Chips have evolved hugely since then, with AI workloads relying on several types: graphics processing units (GPUs), to train AI models because they can perform many calculations in parallel; application-specific integrated circuits (ASICs), purpose-built for particular AI tasks; field-programmable gate arrays (FPGAs), often called “chameleon chips”, because they can be reconfigured after manufacture for specific AI tasks; and neural processing units (NPUs), circuits designed to speed up computations on mobile devices, for use in real-time voice translation and face recognition.

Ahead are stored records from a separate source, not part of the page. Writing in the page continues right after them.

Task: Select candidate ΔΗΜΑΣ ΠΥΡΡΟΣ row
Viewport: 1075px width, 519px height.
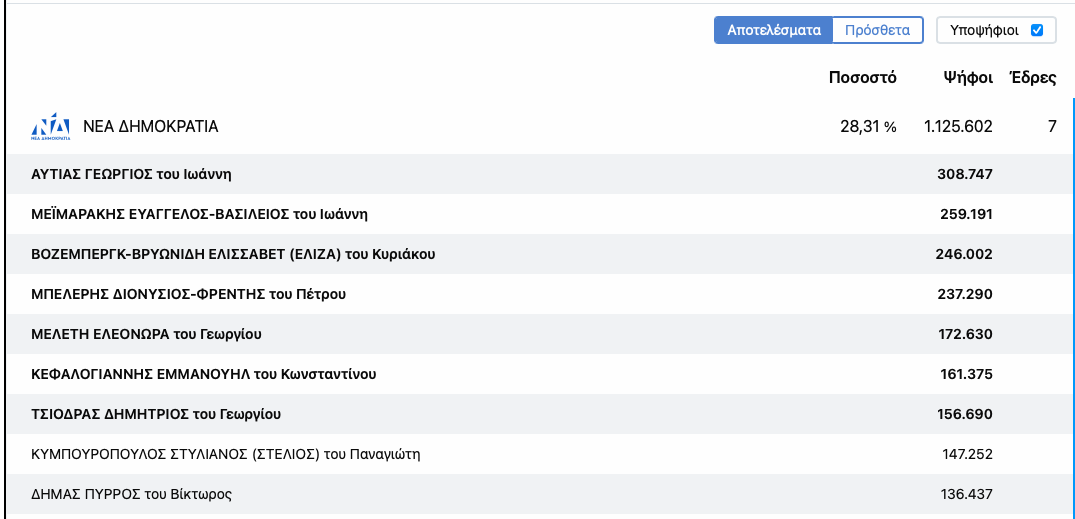Action: pos(539,494)
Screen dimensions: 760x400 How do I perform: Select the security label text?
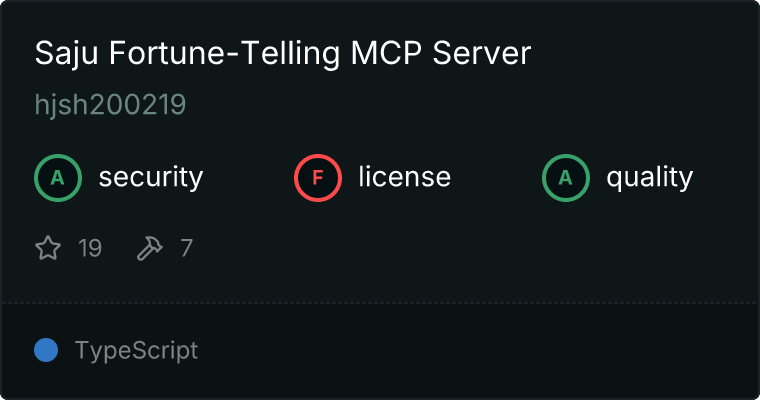(x=151, y=177)
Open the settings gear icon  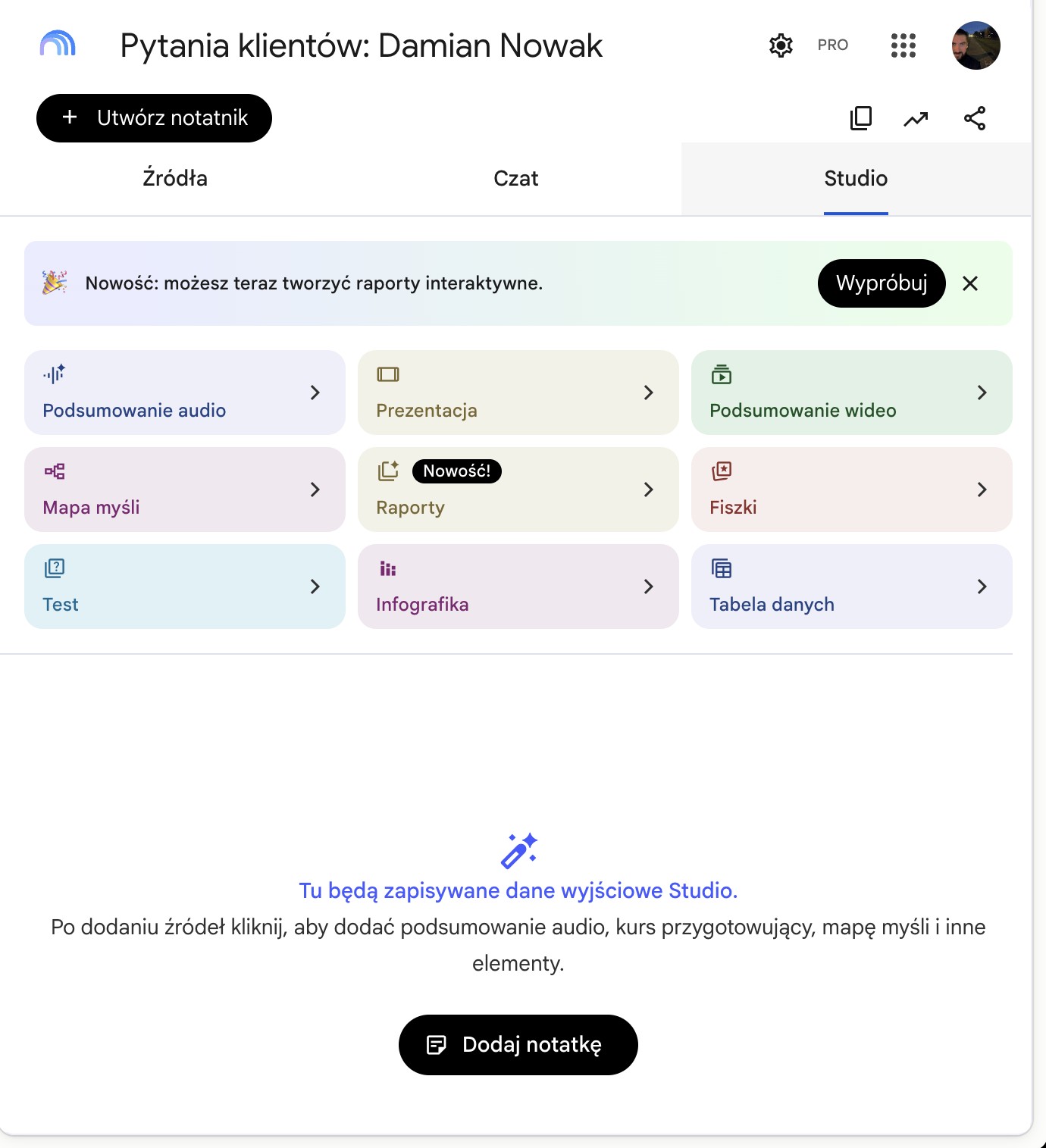point(781,45)
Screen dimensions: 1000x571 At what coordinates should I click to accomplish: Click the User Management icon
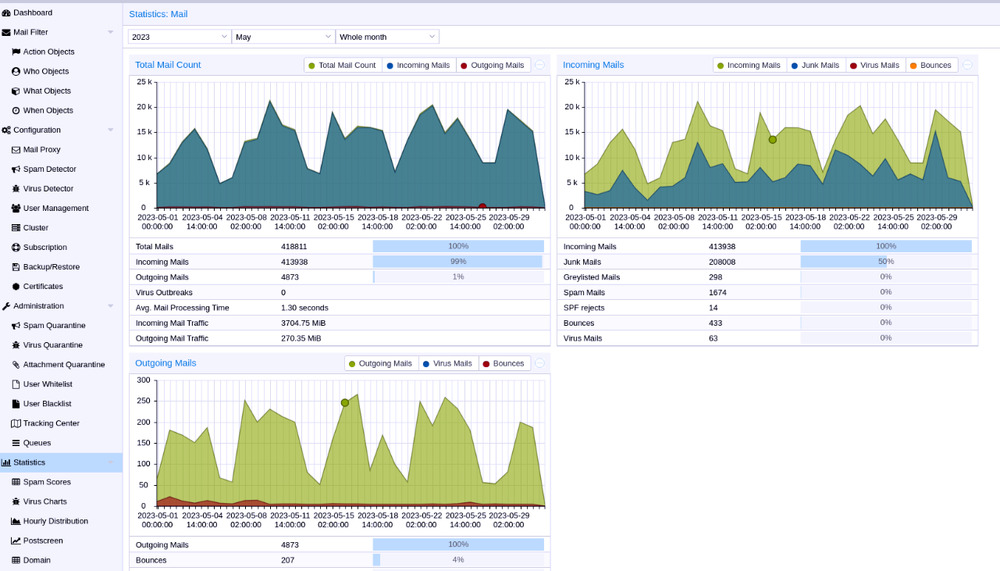pos(16,208)

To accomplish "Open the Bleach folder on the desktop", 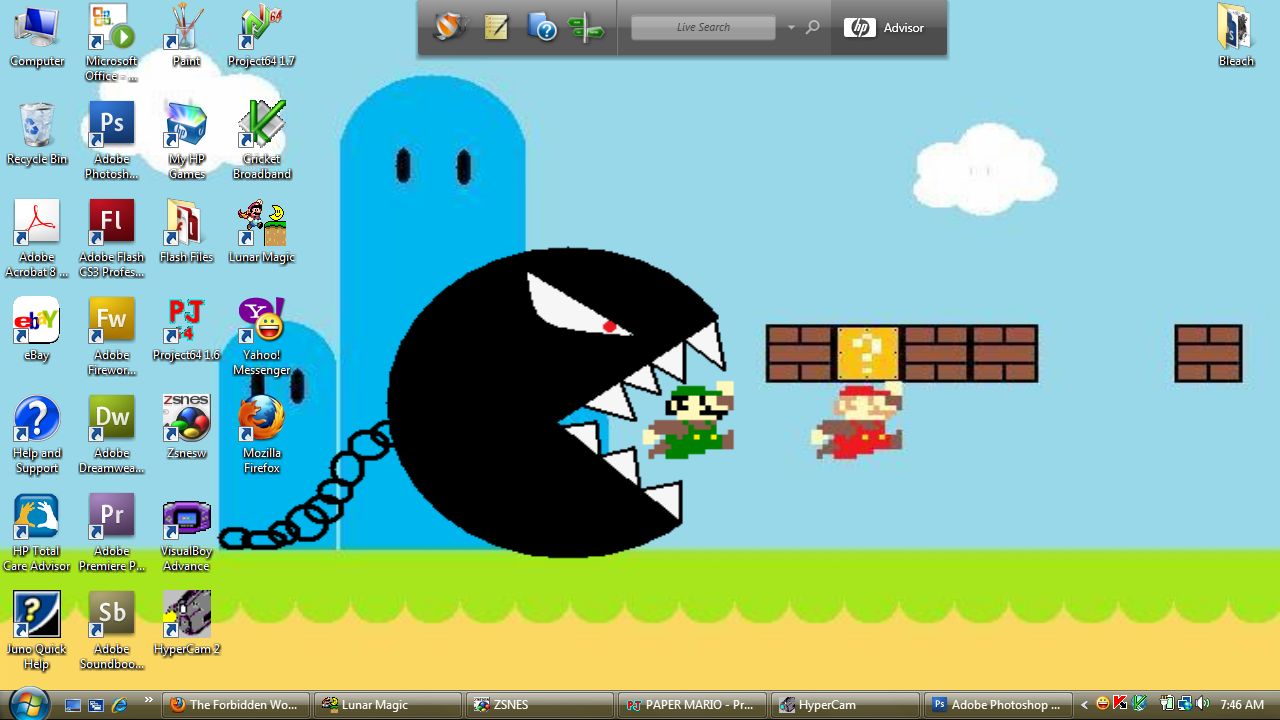I will tap(1235, 28).
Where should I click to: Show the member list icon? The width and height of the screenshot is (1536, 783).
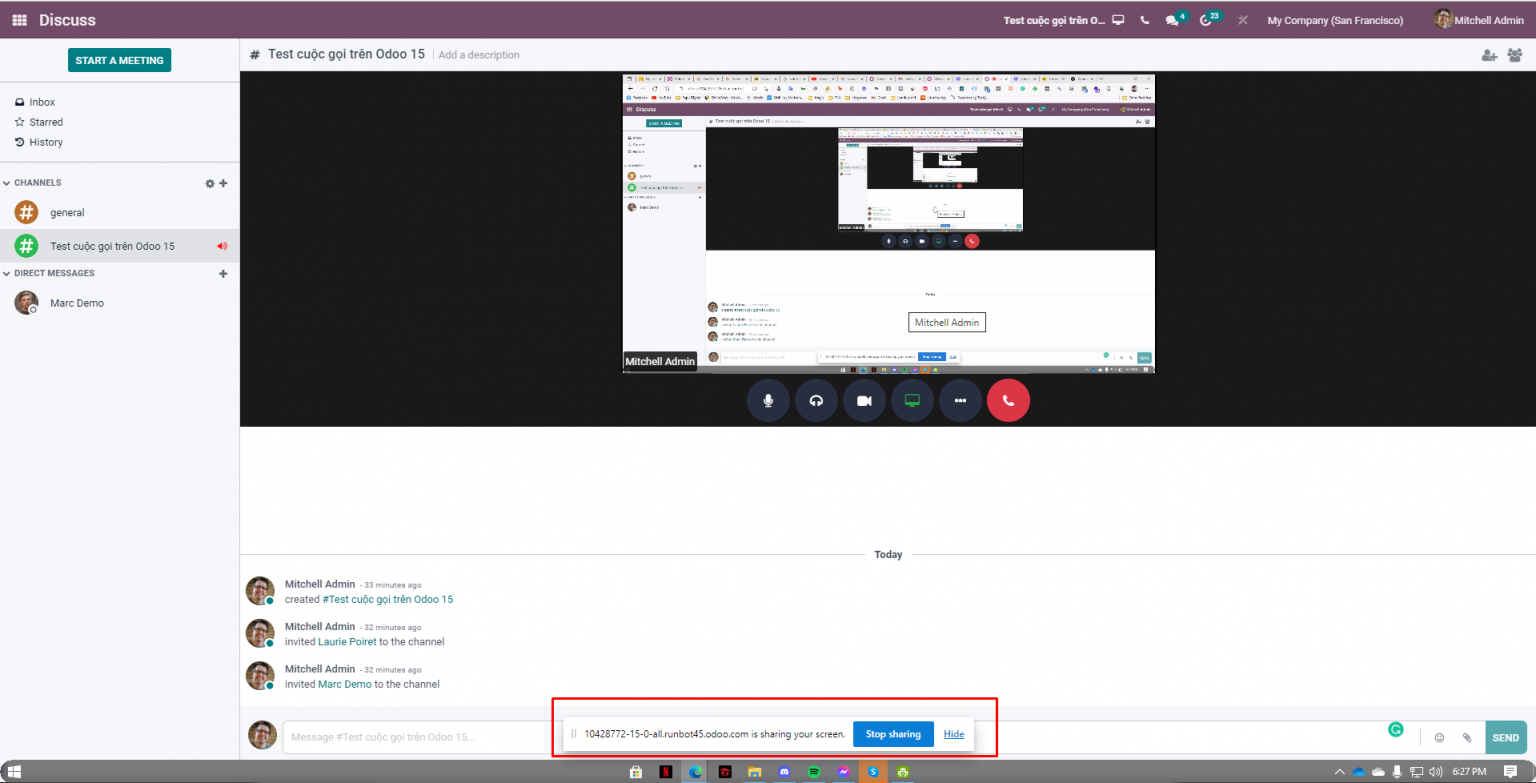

Just as the AI revolution can’t happen without chips, AI chips can’t exist without fabs (short for fabrication), sophisticated dust-free laboratories where chips are created. A single speck of dust is much larger than the nanoscale features of a microcircuit and can therefore ruin a chip. Modern transistors are so small that thousands of them could fit within the width of a single strand of human hair. Building a fab that can create these intricate chips is extraordinarily expensive, often costing billions of dollars and taking years to build. As a result, only a small number of companies, such as Samsung in South Korea and TSMC in Taiwan, operate the most advanced facilities. Nvidia is considered to be “fabless”, meaning it does not own any fabs and depends entirely on third-party companies to build its chip designs. 

The challenge in today’s chip world is to build chips that can handle massive data processing, machine learning, deep learning and fast and efficient real-time inference. The market is evolving rapidly and there is a race to design chips that improve speed, performance, personalisation and energy efficiency. While AI may be powered by algorithms, its future depends on who can design and build the chips.